March 31st, 2010
Warren Buffett is the unofficial holder of the “world’s greatest investor” title.
Here are some of his investing nuggets.
The idiot principle
Go for a business that any idiot can run, because sooner or later, any idiot probably is going to run it.
Keep a wide safety margin
A margin of safety simply means buying in at a price well below your best estimate for a stock’s intrinsic value. In other words, don’t just because the companies are great and have strong moats. Buy them when they are great companies selling for good to great prices.
The inner scorecard vs. outer scorecard concept
“If the world couldn’t see your results, would you rather be thought of as the world’s greatest investor but in reality have the world’s worst record? Or be thought of as the world’s worst investor when you were actually the best?”
The false precision trap
“We like things that you don’t have to carry out to three decimal places. If you have to carry them out to three decimal places, they’re not good ideas.” In other words, keep the big picture in mind.
A stock is the right to own a little piece of a business
We frequently divorce a stock from its underlying company, especially when the market is delivering up a volatile stock price. Remember that in the long run, a stock is only as good as the company backing it up. Exactly as how a promise is only as good as the person making it.
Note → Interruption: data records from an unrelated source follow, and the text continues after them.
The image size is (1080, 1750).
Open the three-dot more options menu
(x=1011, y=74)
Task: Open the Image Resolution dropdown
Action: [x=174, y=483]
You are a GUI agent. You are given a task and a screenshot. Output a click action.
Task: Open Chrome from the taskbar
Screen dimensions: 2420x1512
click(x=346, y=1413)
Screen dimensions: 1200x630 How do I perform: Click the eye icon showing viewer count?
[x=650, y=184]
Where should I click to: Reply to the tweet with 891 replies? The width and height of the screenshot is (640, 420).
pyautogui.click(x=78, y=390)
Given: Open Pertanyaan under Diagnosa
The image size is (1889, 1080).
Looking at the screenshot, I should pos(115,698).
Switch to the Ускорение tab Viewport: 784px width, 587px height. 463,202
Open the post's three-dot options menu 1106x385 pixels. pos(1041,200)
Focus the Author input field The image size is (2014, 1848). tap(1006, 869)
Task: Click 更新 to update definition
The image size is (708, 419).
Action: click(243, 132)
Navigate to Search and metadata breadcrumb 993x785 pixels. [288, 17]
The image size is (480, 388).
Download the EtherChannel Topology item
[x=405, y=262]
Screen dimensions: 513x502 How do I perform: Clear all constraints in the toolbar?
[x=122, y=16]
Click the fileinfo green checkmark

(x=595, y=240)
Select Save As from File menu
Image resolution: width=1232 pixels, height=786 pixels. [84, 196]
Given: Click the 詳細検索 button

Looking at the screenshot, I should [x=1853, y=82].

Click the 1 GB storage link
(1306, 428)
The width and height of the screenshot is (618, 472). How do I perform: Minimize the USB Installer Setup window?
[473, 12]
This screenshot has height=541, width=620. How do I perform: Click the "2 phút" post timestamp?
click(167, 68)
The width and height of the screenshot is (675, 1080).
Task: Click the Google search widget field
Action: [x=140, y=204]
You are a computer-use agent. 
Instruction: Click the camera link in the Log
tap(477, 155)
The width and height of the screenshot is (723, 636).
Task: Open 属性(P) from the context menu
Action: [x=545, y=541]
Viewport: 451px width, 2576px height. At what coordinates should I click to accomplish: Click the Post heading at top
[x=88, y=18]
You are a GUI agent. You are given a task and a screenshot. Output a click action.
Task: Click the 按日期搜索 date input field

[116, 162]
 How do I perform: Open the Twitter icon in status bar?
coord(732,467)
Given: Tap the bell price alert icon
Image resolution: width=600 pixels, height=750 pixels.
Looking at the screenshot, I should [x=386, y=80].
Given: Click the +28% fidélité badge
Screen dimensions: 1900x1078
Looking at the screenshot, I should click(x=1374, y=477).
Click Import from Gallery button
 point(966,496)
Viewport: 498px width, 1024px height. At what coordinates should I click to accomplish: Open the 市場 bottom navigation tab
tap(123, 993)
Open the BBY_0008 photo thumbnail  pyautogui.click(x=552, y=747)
“Intensity is the price of excellence”
When asked what the most important key to his success was, Buffett answered “Focus.” Microsoft founder Bill Gates answered the same way. Buffett reached his current heights not only because of his brilliant mind, but also because of a focus that has had him analyzing stocks for hours on end, just about every day, for decades. For the armchair investor this means stick to buying and holding index funds and ETF’s, unless you have the time to dedicate to individual stock picking.
How to become rich
“I will tell you how to become rich. Close the doors. Be fearful when others are greedy. Be greedy when others are fearful.” Remembering the Buffett concept of an inner scorecard, and the Rudyard Kipling admonition to “keep your head when all about you are losing theirs,” can lead to outsize returns as the market sways back and forth.
Leverage
For regular investors, buying stock on margin replicates this risk. Don’t do it.
The “moat” concept
Buffett looks for companies with moats, or sustainable competitive advantages. The strength of Coca-Cola’s moat (its brand) is why he believes a ham sandwich could run it. The stronger a company’s moat, the more likely it will be a leader for decades rather than years.
The Snowball
Buffett’s definitive biography, “The Snowball,” is titled so because it sums up his life in two words. Over everything else, Buffett believes in the power of patiently compounding over time.